Enfants maudits, mères indignes

La maternité est devenue un idéal déchu. Le merveilleux s’y est écoulé en libérant les relents d’une fatigue chronique. M.I.L.F, une pièce de théâtre écrite par Marjolaine Beauchamp et publiée sous forme de recueil le 26 février 2018, est une Ode aux mères qui n’arrivent plus à voir leur réflexion dans ce miroir craquelé.

M.I.L.F. narre les vies de trois mères qui font face à trois réalités différentes. La première, M.I.L.F. (Mother I’d like to fuck), tente d’alléger le poids de la maternité à travers ses expériences sexuelles tandis que M.I.L.K. (Mother I’d like to kill) la rejette en s’en sauvant. M.I.L.S. (Mother I’d like to save), de son côté, essaie de respirer sous le poids de ses responsabilités qui semblent la tuer à petit feu. En fin de compte, ces récits se marient pour lancer le même cri du cœur : il arrive parfois que les sacrifices des femmes plombent leur désir d’être mère.

D’abord jouée les 11 et 12 septembre 2017 à la Nouvelle Scène Gilles Desjardins d’Ottawa avant d’être publiée, M.I.L.F. avait fait couler beaucoup d’encre avec sa façon originale de marier les thématiques de la maternité et de la sexualité. Dans son processus de création, l’auteure avait interviewé des mères d’un peu partout au Québec afin de créer des protagonistes d’une grande humanité. Ces récits de vie lui ont permis de jeter un regard lucide sur le rôle de mère.

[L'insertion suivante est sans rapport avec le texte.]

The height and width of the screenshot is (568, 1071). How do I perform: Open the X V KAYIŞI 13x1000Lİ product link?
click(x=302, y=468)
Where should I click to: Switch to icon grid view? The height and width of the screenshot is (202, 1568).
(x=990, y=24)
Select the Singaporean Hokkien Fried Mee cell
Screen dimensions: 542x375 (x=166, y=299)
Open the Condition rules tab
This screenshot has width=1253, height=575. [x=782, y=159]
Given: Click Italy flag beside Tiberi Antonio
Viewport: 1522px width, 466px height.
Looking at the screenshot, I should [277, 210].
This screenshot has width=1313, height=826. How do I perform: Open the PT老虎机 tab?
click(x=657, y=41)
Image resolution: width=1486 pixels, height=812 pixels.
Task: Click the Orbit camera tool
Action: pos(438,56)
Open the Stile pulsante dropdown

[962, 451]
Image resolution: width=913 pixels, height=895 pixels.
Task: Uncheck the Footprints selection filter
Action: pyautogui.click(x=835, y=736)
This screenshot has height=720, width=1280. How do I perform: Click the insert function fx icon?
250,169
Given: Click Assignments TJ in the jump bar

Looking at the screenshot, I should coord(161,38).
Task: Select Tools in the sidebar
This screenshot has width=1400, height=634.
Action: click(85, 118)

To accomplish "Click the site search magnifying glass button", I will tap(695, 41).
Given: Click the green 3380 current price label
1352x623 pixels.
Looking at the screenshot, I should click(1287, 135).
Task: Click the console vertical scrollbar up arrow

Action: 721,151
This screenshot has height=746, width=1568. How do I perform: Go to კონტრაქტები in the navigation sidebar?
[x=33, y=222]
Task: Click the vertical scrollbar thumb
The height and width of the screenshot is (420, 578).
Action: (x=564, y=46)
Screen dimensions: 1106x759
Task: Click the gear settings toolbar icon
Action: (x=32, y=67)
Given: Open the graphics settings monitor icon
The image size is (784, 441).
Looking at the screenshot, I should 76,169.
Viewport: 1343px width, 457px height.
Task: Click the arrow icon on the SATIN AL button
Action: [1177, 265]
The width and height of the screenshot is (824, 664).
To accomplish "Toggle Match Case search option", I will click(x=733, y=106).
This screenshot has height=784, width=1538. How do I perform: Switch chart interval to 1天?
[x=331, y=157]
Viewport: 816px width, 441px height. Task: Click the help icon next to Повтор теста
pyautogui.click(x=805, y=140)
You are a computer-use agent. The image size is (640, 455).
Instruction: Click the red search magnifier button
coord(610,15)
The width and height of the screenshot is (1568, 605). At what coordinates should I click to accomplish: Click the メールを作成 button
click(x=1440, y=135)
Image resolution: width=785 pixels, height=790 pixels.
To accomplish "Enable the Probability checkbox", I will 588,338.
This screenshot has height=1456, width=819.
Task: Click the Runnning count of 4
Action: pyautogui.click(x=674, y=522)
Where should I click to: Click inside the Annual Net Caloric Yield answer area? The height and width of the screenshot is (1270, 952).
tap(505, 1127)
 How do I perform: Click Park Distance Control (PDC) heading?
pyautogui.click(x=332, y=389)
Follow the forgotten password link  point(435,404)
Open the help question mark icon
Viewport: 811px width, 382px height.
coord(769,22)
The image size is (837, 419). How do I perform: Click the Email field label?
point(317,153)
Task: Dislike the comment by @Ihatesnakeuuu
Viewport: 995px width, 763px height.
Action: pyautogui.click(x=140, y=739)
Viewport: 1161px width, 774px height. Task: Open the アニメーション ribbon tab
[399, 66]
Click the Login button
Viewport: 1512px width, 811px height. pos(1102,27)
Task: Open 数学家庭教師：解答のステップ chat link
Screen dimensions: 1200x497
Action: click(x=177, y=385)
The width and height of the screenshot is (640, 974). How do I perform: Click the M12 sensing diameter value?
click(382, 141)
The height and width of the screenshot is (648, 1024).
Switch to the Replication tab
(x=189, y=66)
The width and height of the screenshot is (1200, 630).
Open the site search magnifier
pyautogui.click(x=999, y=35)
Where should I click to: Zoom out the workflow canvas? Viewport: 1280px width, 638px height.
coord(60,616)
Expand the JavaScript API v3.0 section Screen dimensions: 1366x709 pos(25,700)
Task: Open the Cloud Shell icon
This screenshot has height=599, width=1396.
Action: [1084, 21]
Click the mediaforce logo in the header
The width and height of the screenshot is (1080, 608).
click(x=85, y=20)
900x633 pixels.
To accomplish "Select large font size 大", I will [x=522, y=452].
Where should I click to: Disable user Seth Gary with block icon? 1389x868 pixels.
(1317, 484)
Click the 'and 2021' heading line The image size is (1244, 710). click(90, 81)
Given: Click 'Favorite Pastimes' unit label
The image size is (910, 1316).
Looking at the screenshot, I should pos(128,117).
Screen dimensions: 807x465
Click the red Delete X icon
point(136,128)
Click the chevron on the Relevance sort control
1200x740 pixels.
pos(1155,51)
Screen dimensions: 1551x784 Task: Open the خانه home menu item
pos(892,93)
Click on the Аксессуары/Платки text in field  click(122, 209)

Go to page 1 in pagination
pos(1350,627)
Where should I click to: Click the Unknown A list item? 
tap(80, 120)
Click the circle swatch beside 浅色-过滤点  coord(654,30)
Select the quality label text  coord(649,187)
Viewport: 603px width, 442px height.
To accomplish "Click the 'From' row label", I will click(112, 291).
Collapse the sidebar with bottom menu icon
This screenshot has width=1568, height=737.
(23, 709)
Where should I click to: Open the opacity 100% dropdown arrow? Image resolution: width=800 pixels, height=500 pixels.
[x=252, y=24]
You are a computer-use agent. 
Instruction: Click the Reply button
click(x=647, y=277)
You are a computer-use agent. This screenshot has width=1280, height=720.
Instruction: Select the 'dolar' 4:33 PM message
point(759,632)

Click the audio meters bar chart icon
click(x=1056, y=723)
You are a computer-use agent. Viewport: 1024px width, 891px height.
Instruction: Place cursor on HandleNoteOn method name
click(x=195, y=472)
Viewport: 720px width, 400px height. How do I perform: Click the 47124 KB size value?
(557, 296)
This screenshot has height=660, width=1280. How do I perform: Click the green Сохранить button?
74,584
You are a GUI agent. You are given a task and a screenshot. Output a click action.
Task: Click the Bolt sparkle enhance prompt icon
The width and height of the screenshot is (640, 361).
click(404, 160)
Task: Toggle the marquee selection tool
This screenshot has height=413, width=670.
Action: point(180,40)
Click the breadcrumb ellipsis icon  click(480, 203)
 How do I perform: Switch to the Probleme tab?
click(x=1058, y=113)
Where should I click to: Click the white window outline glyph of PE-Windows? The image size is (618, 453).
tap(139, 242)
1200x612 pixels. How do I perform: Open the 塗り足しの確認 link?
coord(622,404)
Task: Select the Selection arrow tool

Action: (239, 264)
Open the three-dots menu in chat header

Le bagage poétique qu’apporte Marjolaine Beauchamp transparaît dans la façon dont elle présente les monologues de ses personnages. Ces derniers s’expriment de manière très imagée en permettant aux lecteurs de se plonger dans les plusieurs couches de sens : « J’ai pris ma jarretelle de mariage pis j’ai fait coudre/une rose/J’y mets comme un bandeau/C’est de la transmission de génération/Un cadeau de la vie/Pour toute ce que j’endure » (p.26). Cette poésie éloigne les femmes des attentes archétypales qu’a la société à leur égard.

M.I.L.F. joue également avec la relation qui existe entre les femmes et leur corps à travers des protagonistes qui se sentent menacées dans leur féminité. En effet, avec la réalité de l’enfantement, ces dernières observent leur corps se transformer en ressentant un réel sentiment d’effroi. Elles espèrent s’en libérer en tentant de s’épanouir à travers la sexualité.

D’ailleurs, les illustrations qui ponctuent le recueil accompagnent très bien le récit. Ces œuvres d’art brut, faites par l’auteure elle-même, sont d’une très grande expressivité, ce qui vient accentuer le trouble qu’apporte l’histoire racontée par les protagonistes.

M.I.L.F propulse une nouvelle génération d’auteures qui désirent réinventer les rapports qu’ont les femmes avec le reste du monde. En entrant dans la mouvance de Denise Boucher avec Les fées ont soif, elle ouvre la voie à de nouvelles pistes de réflexion poussant les lecteurs à repenser leur rapport au réel.

Texte : Marie-Anne Audet

Joigner la discussion 1 commentaire

  • Avatar Simone Piuze dit :

    Marie-Anne Audet parle avec acuité de cette nouvelle génération d’auteures qui invitent les lecteurs à « repenser leur rapport au réel ». Chapeau à cette étudiante en communication qui entre avec force dans le monde – souvent étriqué – du journalisme. Elle n’a pas peur des mots en titrant son article « Enfants maudits, mères indignes ». Écriture coup de poing, efficace: tout est dit en peu de phrases. Et les extraits des protagonistes du livre sont choisis adéquatement. On ne résiste pas longtemps au désir de lire le recueil de Marjolaine Deschamps intitulé M.I.L.F. (Mother I’d like to fuck). Un pas en avant pour les femmes… et ceux qui les entoure.